Expression profiles for 5' and 3' genes in prostate-specific TICs. Expression profiles for (A) MSMB, (B) NCOA4, (C) AZGP1, and (D) GJC3. Panels A and C represent the 5' genes of TIC events, while B and D represent 3' genes. Affymetrix probe sets used are 207430js-at, 210774-s-at, 209309-at, and 215060-at, respectively. Data are taken from the GeneLogic (Gaithersburg, MD) database. Expression levels are indicated by position along the x axis. Samples are grouped by tissue of origin. Samples in red represent cancer samples, and those in green represent normal samples.

Figure 6

Tissue specificity of 5' genes in observed TICs. Heatmap of gene expression across a panel of normal tissues for the 5' genes corresponding to all observed TICs. Data are taken from the GeneLogic (Gaithersburg, MD) database. Each bar in the heatmap represents the mean expression of the 5' gene in the given tissue. Expression is scaled within each gene to have uniform standard deviation over all genes, and then plotted using its logarithmic value, further transformed by the normal distribution function to achieve a bounded range of colors.

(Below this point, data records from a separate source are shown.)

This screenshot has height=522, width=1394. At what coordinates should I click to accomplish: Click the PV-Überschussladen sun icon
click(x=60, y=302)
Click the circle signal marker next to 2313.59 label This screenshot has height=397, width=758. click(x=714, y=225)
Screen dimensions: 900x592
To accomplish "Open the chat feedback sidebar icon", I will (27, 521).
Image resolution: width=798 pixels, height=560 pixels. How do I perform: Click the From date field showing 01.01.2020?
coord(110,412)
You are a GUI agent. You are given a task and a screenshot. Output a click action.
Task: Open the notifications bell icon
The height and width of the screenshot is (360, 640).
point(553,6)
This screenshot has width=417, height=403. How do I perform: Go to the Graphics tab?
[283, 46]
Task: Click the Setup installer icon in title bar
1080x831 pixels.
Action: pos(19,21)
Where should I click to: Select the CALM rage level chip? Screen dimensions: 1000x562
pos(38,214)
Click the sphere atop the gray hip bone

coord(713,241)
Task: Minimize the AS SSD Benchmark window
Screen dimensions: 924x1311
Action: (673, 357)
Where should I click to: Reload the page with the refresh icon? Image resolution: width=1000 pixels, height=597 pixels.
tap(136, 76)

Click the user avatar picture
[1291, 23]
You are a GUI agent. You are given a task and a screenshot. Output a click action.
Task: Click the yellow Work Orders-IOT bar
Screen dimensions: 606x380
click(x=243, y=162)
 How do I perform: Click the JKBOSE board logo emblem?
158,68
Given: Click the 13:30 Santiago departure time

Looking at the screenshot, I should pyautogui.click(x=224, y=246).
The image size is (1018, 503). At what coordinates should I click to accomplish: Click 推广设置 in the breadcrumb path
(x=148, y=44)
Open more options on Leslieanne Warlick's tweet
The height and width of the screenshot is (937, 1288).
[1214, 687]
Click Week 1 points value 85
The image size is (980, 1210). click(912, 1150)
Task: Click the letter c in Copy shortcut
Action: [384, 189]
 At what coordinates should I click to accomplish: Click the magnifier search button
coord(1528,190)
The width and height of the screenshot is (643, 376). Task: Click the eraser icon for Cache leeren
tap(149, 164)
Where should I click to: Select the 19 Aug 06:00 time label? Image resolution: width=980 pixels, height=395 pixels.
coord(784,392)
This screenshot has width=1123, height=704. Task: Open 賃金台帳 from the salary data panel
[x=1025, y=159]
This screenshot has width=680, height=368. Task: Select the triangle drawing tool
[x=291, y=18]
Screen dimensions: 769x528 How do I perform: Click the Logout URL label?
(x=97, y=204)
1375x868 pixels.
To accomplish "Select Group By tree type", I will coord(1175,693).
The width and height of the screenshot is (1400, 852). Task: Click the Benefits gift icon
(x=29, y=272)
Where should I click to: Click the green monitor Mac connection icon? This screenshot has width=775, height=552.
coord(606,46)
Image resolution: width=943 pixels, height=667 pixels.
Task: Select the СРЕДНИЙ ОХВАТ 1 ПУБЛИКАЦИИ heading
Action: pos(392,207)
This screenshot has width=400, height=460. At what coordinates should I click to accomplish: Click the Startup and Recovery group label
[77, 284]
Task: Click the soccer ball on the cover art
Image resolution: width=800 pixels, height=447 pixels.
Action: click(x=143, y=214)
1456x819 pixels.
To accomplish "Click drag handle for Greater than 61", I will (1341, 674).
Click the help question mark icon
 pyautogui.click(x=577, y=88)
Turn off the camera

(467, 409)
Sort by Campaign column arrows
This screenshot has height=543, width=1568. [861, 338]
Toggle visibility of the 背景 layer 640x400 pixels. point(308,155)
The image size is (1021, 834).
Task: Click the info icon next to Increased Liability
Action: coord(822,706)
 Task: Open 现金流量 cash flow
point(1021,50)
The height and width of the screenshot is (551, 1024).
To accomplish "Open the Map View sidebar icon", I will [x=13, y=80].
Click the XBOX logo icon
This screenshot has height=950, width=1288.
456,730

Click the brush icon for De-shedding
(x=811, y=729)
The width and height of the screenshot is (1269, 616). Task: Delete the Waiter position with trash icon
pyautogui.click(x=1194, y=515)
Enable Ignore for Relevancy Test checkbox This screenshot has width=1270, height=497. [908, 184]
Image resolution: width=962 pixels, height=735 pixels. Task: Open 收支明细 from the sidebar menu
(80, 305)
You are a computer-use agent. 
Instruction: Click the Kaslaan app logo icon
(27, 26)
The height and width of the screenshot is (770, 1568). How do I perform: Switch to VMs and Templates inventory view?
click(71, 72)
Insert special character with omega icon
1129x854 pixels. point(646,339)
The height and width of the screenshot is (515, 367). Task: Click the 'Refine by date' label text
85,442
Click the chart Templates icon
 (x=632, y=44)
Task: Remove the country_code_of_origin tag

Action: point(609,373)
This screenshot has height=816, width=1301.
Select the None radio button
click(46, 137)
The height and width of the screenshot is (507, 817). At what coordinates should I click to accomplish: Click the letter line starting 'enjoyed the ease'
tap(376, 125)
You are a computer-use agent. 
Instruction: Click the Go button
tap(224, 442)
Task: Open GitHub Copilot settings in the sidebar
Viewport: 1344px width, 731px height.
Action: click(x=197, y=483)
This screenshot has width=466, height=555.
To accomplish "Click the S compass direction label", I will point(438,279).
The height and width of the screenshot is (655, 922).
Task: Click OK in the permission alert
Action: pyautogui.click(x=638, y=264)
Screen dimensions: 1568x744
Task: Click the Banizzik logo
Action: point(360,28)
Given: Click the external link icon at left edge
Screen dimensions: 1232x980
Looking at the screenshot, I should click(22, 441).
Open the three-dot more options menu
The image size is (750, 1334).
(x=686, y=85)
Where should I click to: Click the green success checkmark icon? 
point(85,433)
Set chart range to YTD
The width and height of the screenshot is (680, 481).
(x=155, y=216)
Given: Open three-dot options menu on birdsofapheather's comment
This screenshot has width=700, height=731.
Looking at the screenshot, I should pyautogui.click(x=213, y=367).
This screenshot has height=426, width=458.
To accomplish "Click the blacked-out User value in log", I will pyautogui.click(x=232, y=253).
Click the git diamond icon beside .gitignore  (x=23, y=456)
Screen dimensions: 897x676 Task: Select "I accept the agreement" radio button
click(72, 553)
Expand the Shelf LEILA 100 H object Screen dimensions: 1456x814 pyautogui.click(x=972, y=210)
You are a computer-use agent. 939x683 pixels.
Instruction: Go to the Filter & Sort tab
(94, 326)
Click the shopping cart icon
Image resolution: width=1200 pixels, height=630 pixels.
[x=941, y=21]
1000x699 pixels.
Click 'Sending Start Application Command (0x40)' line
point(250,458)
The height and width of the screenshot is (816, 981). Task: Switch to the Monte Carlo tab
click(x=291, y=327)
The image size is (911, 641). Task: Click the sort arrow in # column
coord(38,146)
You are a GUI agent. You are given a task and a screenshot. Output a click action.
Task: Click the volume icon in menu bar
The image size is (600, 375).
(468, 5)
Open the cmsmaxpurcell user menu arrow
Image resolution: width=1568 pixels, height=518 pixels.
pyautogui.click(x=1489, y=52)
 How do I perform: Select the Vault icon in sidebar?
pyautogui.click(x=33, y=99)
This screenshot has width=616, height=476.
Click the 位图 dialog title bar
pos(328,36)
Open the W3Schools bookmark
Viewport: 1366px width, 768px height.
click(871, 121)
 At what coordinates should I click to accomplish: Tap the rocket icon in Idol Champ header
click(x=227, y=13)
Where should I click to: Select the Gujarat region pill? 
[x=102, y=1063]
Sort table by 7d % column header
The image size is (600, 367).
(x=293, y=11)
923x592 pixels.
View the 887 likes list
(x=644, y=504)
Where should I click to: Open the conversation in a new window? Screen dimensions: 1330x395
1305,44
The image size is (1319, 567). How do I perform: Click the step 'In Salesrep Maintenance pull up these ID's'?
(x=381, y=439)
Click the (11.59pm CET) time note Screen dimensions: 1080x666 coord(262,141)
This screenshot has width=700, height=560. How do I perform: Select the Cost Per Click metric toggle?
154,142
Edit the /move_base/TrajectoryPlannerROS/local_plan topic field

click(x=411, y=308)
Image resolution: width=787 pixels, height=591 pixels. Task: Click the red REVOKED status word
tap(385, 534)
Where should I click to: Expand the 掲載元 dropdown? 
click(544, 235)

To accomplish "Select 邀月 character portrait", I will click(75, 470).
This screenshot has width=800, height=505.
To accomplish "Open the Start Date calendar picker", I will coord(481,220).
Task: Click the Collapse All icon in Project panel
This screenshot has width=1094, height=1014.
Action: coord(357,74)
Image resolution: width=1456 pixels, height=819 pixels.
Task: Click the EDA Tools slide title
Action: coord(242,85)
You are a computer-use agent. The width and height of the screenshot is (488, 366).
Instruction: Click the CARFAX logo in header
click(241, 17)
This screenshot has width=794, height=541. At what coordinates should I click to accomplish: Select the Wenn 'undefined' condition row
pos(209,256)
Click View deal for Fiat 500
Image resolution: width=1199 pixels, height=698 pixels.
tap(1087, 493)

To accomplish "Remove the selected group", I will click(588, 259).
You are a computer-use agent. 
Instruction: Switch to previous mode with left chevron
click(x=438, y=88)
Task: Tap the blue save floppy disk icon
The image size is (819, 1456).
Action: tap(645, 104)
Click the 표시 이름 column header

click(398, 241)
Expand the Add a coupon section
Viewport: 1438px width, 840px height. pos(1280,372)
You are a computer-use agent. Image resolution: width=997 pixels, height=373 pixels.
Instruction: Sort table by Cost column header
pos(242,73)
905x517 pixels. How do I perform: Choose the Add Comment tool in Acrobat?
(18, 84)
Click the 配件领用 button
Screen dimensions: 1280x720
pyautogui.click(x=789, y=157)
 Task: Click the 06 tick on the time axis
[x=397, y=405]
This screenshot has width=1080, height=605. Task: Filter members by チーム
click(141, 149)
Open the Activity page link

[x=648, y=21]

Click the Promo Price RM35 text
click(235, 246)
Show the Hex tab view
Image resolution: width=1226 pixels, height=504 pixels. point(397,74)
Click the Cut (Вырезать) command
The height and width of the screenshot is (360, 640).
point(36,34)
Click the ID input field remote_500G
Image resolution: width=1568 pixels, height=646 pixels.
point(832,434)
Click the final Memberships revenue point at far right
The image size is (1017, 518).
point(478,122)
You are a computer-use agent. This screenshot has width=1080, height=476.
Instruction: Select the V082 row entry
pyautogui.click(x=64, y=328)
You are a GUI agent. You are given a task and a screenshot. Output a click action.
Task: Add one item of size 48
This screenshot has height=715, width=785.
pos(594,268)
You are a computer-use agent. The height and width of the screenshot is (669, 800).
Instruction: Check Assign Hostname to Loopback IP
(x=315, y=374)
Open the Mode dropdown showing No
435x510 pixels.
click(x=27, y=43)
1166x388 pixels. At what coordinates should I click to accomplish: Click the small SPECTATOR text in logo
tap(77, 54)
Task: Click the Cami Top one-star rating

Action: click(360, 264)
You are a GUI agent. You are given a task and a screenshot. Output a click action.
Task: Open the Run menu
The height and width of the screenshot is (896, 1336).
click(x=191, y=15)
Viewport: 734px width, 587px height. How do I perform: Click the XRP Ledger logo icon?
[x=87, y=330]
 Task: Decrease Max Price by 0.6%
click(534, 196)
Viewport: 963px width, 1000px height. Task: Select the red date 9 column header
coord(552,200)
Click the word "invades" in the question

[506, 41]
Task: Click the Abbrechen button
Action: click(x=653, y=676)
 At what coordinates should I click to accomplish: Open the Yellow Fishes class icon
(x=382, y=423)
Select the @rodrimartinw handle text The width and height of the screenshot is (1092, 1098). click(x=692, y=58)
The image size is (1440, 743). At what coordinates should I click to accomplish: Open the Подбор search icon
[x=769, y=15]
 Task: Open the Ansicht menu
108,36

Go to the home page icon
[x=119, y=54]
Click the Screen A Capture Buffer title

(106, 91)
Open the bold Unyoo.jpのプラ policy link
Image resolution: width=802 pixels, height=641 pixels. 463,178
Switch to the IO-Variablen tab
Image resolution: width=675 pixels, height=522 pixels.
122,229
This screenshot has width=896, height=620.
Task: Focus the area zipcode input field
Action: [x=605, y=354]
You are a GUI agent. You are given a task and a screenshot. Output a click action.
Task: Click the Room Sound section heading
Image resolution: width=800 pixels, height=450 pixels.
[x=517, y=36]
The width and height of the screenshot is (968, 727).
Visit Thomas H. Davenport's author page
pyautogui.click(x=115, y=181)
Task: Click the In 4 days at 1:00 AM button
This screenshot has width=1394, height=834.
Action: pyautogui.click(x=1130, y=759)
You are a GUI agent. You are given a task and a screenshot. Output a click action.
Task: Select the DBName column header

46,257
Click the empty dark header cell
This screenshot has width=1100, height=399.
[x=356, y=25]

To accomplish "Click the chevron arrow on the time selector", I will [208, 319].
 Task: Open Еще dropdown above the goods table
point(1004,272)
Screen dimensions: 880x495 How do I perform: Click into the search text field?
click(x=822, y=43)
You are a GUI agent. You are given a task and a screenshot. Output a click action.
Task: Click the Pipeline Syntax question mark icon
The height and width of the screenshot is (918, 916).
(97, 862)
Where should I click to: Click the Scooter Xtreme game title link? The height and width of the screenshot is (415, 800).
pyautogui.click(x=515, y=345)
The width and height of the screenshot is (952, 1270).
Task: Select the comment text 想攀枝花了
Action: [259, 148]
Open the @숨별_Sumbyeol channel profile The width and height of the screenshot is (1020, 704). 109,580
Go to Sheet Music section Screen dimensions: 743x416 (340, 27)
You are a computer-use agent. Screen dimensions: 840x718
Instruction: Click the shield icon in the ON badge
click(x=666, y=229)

Gene expression level is indicated by color, with red indicating increased expression, and green indicating decreased expression.

Figure 7

Distant fusions. (A) Expression level of TMPRSS2-ERG e1-e4 and e1-e5 fusion splices in prostate tumor and normal samples measured by qRT-PCR, compared with ERG expression as measured by RNA-Seq. qRT-PCR measurements are shown for prostate tumor samples T1-T3, matched normal prostate samples N1-N3, and a commercial sample of normal prostate. RNA-Seq measurements are shown fir T1-T3 and N1-N3. (B) Comparison of SEC31A-C6orf62 expression level with downstream C6orf62 expression. Fusion is observed only in the T3 sample. (C) Comparison of IRS2-NUFIP1 expression level with downstream NUFIP1 expression. Fusion is observed only in the T2 sample. (D) CGH microarray data for chromosome 21, containing the TMPRSS2-ERG fusion. A corresponding genomic deletion is observed in the T3 sample, but not in T2, indicating that the gene fusion in T2 is due to translocation. (E) CGH microarray data for chromosome 13, containing the IRS2-NUFIP1 fusion. No corresponding genomic deletions are observed.